This evening I was reaching down to pick up Ursa's food bowl, while she was jumping up onto the counter to inspect the food. Just like a cartoon, our heads knocked. She seems just fine, but I have a headache and my right brow is swollen. It felt like someone hit me with a baseball, a fuzzy black baseball.
I almost got TKOed by by 8 lb kitten. In my defense, she was traveling quite fast, as she is wont to do. I think I might have been even lifted off my feet, a little, like a'Dragonball Z' punch.
next up on the world book tour: Seven Years in Tibet, by Heinrich Harrer
a fantastic portrait of a country taken by a modern man, of a pre-modern society, at its height, before the Chinese invasion erased a millennium of culture and tradition. it is hard to fathom just how isolated the country was: no foreigners, no external diplomacy, very little communication with the outside world, a pure theocracy with a God-King. Harrer does well with his straight forward descriptions and keen eye to capture the quotidian workings of the forbidden city, Lhasa, at the heart of Tibet.
I loved the descriptions of Tibetans sifting the earthworms from a spade full of dirt, and putting them back in the ground (because they could be a reincarnated ancestor or relative).
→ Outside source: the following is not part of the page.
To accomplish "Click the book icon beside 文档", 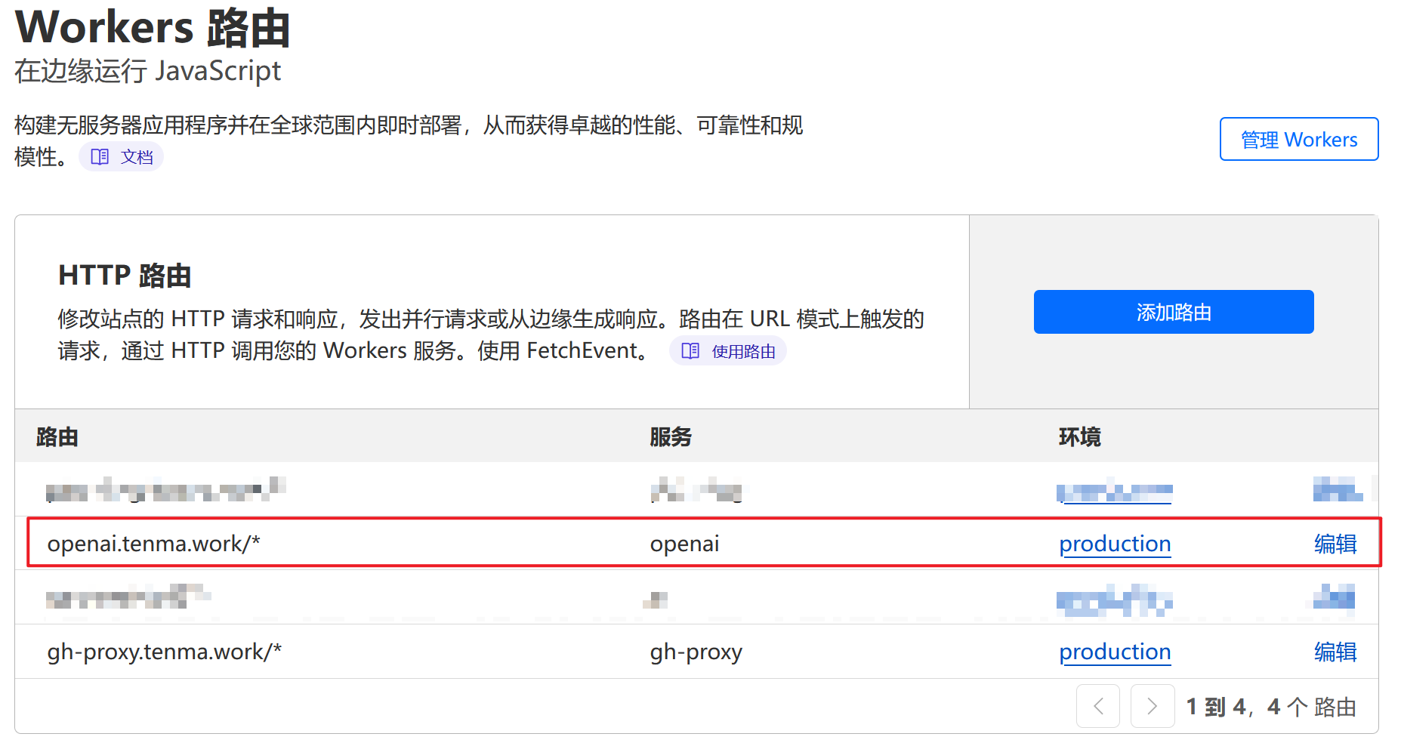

And the description of a fully self sustaining society--a strange creature that we can only imagine in the interconnected world we live in today.
The book illuminates the status of Tibet vis a vis China. In Tibet's eyes, they had always been independent,but never bothered really to let the outside world know (which sounds totally crazy until you get inside the feudal isolation of the Tibetan mindset). So when China invaded them in the 50s, the world community really didn't understand Tibet as an independent state, so it was easy to conquer (especially since they didn't have much on a military), prop up a competing Lama (who'd know the difference?). They took advantage of Tibet's limited connection to the rest of the world, and in a funny irony, created in the Dalai Lama, a world figure, an exile Mandela that roams the rest of the world sowing distrust and embarrassment for the Chinese and support for Tibetans.
Mrs. 8 and I are heading down to neskowin, oregon for the fourth of july
We're both excited because we need a break, and the last we were there in september 2005, we got engaged, so it's a bit special for us.
I'm hoping to play catch up on the world book tour, with Infidel, What is the What, and perhaps Seven Years in Tibet. Best case--all the worked up stress I've been building will just leach out in the salt air.